QUOTED TEXT:

┌──

The most recent comprehensive transportation plan for DC was developed as an outgrowth of the Intermodal Surface Transportation Efficiency Act (ISTEA) of 1991, which required each state (plus DC!) to produce a comprehensive transportation plan for the next twenty years. DC's report was produced by the DC Department of Public Works over a 24-month period and published in March of 1997. There has been no update of this plan, and NARPAC summarizes it here to illustrate the extent of formal planning within DC for this basic element of DC's future.

Like many strategic plans, the title and stated objective--"to use transportation to help reverse current downward trends in population and employment, making Washington, DC, a vibrant, world-capital city"--tend to disguise a 'laundry list' of potential developments giving virtually "equal time" to every possible transportation mode upgrade. More discouraging, however, is the failure to prioritize the various options, or to analyze their individual impacts on DC's future. A few good and novel ideas thereby become lost in the pages of the catalogue, and none are directly linked to the stated objective. Nevertheless, the federal requirement is met and the pursuit of federal grants under ISTEA funding can begin.

└──

RECORDS SUPPLIED:
┌──

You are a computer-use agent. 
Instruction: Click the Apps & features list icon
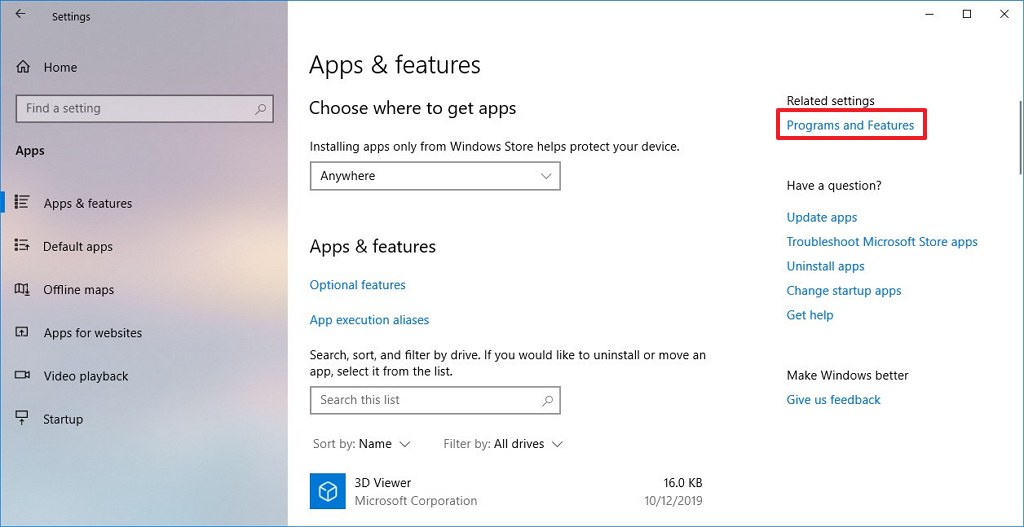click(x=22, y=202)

└──
┌──

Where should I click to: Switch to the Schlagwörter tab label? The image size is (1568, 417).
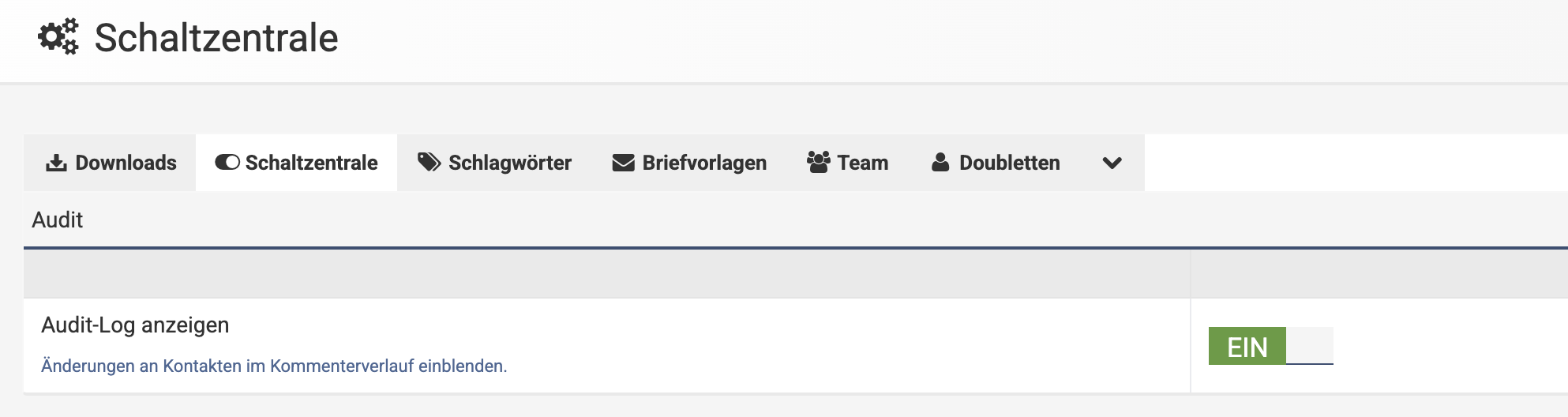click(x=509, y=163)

└──
┌──

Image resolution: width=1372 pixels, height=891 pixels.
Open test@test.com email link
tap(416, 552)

└──

GIVEN REQUEST:
In the text on DC's transportation plan, which agency produced DC's report?

OUTPUT:
The DC Department of Public Works.